** begin Text passage **
Track-by-Track Breakdown: The Bengsons on Crafting Their Hundred Days Score | Playbill

Cast Recordings & Albums Track-by-Track Breakdown: The Bengsons on Crafting Their Hundred Days Score Real-life couple Abigail and Shaun Bengson go deep on their eclectic score, preserved on a new cast album.
Abigail Bengson and Shaun Bengson Emilio Madrid-Kuser

In Hundred Days, real-life married couple Abigail and Shaun Bengson (the duo behind Ars Nova's The Lucky Ones) detail the story of how they fell in love and embrace life as if they only had 100 days to live. The New York Theatre Workshop cast was made up of Colette Alexander, Abigail Bengson, Shaun Bengson, Jo Lampert, Dani Markham, and Reggie D. White, who reprised their performances for the cast album (available at GhostlightRecords.com).

Below, Abigail and Shaun share their thoughts on and the process behind their eclectic score.

“Vows”
Our wedding vows! It feels like a good letter of introduction to the show, with a lot of the big musical elements that we’re playing with throughout. It starts out with a big wail and then when the full band pops in you get this blend of cello, accordion and bass synth together. It took a while to get the right feel but when we decided to put it to that chugging train beat the whole song snapped together.

“My Skin Is Made of a Thousand Doors”
We liked positioning this song here, second in the night, so right away you get a little sense of some of the range of music you’ll hear: the layered choral lines and poetic/abstract lyrics.

“I Will Wait For You”
This is one of the more “musical”-y songs in the show. We like how the Shaun verses and the Abigail verses weave together. It’s also a satisfying third song of the show for us, a nice mid-tempo kinda thing. We’ve always thought of this show in terms of its set list, and needing the music to feel like it’s landing at the right moment and is also surrounded by the right pairings on either side.

“Marching in the Wrong Parade”
One of my favorite kinds of music is folk punk, I just love that combination of super fast drums, high energy and acoustic instrumental lines. When Abigail and I fell in love I had to bail on one of my best friends and we were in a folk punk band together, so it felt right that this song be in that style. Jo Lampert is our beloved sister and has been working on this show with us since the beginning, and she is just such an inspiring singer to get to write for. She always finds her way into the music and makes it her own.

“Lie Next to Me”
We wrote elements of this song separately while we had to spend a couple weeks apart from each other. If you can’t tell from the fact that we wrote a whole damn show about our relationship, we really don’t love being apart, we just do better when we are together. We actually managed to make it through the first three or four years of our marriage without spending a night apart from each other, so when we finally were pried apart for a little chunk of time by work we were both pretty pathetic about it.

“The Drop”
“The Drop” is when we first introduce the fully electronic sound of the drum pads and the weird synth textures and all that. The show moves between waking and dream worlds and the music leads us through those portals. Also, we happen to really like making weird electronic beats and sounds and it’s exciting getting to play with those textures here.
** end Text passage **
Your objective.
Carry on the Bengsons' track-by-track piece on their Hundred Days score from its last line.
** begin Dataset records **
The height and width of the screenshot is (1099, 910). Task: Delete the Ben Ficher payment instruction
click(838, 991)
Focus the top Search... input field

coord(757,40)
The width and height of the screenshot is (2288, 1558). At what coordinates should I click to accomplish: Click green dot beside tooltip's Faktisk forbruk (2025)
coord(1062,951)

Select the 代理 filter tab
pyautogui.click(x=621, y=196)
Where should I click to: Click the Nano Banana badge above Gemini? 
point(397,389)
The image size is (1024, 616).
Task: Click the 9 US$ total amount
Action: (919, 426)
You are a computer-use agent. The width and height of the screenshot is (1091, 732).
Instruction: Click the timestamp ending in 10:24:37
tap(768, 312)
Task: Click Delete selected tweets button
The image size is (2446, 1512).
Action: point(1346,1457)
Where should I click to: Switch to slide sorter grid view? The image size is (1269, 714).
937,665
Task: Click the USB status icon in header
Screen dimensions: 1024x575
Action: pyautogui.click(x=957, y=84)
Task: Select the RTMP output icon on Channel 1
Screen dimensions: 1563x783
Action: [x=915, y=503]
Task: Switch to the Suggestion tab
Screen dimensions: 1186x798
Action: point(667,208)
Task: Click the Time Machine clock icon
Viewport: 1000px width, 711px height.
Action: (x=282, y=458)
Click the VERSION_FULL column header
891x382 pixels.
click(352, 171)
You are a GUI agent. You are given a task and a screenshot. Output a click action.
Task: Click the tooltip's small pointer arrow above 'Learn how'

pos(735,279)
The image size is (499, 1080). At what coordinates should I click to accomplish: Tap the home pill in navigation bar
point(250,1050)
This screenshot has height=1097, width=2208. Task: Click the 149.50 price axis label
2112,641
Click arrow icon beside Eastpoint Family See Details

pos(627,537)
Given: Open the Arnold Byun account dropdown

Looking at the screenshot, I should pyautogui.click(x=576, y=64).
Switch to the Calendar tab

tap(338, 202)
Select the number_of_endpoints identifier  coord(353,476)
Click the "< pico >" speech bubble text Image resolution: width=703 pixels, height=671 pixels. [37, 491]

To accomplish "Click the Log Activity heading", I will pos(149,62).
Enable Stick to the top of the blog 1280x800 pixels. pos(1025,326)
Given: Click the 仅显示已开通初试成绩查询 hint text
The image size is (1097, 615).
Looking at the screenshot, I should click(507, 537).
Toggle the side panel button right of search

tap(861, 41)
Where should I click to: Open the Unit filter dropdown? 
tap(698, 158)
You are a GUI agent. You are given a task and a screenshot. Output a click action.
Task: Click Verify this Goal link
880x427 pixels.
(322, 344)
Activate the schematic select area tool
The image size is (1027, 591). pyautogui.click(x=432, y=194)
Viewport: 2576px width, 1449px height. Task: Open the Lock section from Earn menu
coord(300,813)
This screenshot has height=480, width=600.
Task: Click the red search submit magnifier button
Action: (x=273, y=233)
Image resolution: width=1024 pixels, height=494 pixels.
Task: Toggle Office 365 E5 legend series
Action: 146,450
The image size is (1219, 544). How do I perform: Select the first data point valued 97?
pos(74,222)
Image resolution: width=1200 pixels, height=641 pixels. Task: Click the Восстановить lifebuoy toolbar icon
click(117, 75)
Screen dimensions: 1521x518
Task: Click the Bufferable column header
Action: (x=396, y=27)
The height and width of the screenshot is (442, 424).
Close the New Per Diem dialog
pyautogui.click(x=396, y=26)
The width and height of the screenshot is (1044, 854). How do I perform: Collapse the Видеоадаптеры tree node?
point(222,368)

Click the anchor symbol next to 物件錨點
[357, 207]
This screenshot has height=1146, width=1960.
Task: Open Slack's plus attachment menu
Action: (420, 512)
** end Dataset records **
Output.
“Creature”
This was actually one of the first bits of melody that we wrote when we started working on this show. There was a time when it was a longer and more involved piece of music, but we liked the starkness of doing it a cappella like this. And Reggie sounds so beautiful!

“Lift Me”
Part of the development of this show was making a kind of concept album version with our Z Space band (plus Colette Alexander, from this cast!) at Tiny Telephone in San Francisco with the engineer/producer Jay Pelicci about four years ago. When we put together “Lift Me” for that record we stripped it down to just an acoustic guitar and two layered recordings of Abigail’s voice. When we then went to make this version, to be performed live in the show, we had Jo Lampert sing the second of the Abigail vocal tracks and it’s really exciting to us the way they interweave and trade off with each other.

“The Ramp”
A big part of figuring out how to tell this story was finding new ways to weave the text and the music together. We like how the driving 7/8 beat ramps up the intensity as the idea for the hundred days “game” is formed. The music here is actually the bridge from a song that was cut from the show. The other thing that is nice about having worked on the show for so long is we’ve built up a pretty ridiculously large body of tunes and now we’ve gotten to pick and choose the best bits.

“Hundred Days”
We’ve been working on this show for over a decade and this song came pretty early on. We did a very early workshop of it with our friends in Seattle who had a theater company called The Satori Group and we wrote this song in their International District loft space. Sometimes you have to really wrestle and beg and plead a song into existence, but this one came into the world pretty fully formed. It’s been tweaked and we’ve experimented with some different arrangements to it, but the version you hear today is more or less what it was that first day we wrote it in that little loft.

“The Years Go By”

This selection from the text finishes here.